> **Your instructions**
Repeat each line, word for word, from the one containing "News lesen (357, 190)" through the last line of the entries, and include no other output.

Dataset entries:
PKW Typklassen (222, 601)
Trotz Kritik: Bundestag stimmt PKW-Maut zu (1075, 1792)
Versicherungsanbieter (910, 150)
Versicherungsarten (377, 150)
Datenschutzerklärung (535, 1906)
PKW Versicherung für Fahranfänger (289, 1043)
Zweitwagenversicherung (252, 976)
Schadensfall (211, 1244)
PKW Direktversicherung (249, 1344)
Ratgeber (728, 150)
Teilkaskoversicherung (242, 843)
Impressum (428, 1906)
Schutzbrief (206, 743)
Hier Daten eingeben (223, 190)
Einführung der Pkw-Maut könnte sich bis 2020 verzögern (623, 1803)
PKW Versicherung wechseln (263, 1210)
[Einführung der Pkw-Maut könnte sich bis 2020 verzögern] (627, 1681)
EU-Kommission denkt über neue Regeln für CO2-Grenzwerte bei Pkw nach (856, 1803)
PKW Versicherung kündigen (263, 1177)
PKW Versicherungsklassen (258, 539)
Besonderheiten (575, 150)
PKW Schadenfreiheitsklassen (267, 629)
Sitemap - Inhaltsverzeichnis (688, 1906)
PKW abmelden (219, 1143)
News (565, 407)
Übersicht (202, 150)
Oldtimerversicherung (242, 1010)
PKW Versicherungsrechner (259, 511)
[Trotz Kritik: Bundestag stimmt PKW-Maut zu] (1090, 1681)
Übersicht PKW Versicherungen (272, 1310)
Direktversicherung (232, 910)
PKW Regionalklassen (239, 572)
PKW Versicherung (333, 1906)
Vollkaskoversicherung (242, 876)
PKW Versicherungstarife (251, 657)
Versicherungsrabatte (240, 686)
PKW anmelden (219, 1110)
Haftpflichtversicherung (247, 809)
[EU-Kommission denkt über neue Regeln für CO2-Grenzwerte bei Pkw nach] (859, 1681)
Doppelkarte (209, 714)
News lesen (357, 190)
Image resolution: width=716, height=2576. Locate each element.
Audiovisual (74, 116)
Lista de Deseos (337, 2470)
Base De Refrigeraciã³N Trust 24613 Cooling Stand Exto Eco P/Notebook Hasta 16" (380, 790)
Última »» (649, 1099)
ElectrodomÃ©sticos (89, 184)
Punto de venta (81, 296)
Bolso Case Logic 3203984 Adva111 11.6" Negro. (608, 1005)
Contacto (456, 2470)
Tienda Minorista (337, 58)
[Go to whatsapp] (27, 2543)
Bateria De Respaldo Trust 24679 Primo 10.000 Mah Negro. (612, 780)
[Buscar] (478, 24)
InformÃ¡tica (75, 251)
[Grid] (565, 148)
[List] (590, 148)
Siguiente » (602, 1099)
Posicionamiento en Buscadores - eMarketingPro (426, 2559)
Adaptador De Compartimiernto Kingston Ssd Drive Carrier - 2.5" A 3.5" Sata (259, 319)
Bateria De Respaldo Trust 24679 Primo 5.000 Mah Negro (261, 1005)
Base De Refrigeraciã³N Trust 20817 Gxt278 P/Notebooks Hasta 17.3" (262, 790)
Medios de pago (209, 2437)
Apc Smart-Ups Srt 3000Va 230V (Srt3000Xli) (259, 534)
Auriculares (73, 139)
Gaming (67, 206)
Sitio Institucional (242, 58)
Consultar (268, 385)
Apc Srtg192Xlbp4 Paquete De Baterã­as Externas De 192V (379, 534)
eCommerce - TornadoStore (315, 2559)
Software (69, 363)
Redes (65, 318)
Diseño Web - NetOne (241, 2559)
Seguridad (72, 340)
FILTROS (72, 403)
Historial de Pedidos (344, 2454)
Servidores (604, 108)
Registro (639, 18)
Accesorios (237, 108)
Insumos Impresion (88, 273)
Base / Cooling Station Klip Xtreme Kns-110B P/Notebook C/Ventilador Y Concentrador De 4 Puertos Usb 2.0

> **Task answer**
News lesen (357, 190)
Image resolution: width=716, height=2576. Locate each element.
Audiovisual (74, 116)
Lista de Deseos (337, 2470)
Base De Refrigeraciã³N Trust 24613 Cooling Stand Exto Eco P/Notebook Hasta 16" (380, 790)
Última »» (649, 1099)
ElectrodomÃ©sticos (89, 184)
Punto de venta (81, 296)
Bolso Case Logic 3203984 Adva111 11.6" Negro. (608, 1005)
Contacto (456, 2470)
Tienda Minorista (337, 58)
[Go to whatsapp] (27, 2543)
Bateria De Respaldo Trust 24679 Primo 10.000 Mah Negro. (612, 780)
[Buscar] (478, 24)
InformÃ¡tica (75, 251)
[Grid] (565, 148)
[List] (590, 148)
Siguiente » (602, 1099)
Posicionamiento en Buscadores - eMarketingPro (426, 2559)
Adaptador De Compartimiernto Kingston Ssd Drive Carrier - 2.5" A 3.5" Sata (259, 319)
Bateria De Respaldo Trust 24679 Primo 5.000 Mah Negro (261, 1005)
Base De Refrigeraciã³N Trust 20817 Gxt278 P/Notebooks Hasta 17.3" (262, 790)
Medios de pago (209, 2437)
Apc Smart-Ups Srt 3000Va 230V (Srt3000Xli) (259, 534)
Auriculares (73, 139)
Gaming (67, 206)
Sitio Institucional (242, 58)
Consultar (268, 385)
Apc Srtg192Xlbp4 Paquete De Baterã­as Externas De 192V (379, 534)
eCommerce - TornadoStore (315, 2559)
Software (69, 363)
Redes (65, 318)
Diseño Web - NetOne (241, 2559)
Seguridad (72, 340)
FILTROS (72, 403)
Historial de Pedidos (344, 2454)
Servidores (604, 108)
Registro (639, 18)
Accesorios (237, 108)
Insumos Impresion (88, 273)
Base / Cooling Station Klip Xtreme Kns-110B P/Notebook C/Ventilador Y Concentrador De 4 Puertos Usb 2.0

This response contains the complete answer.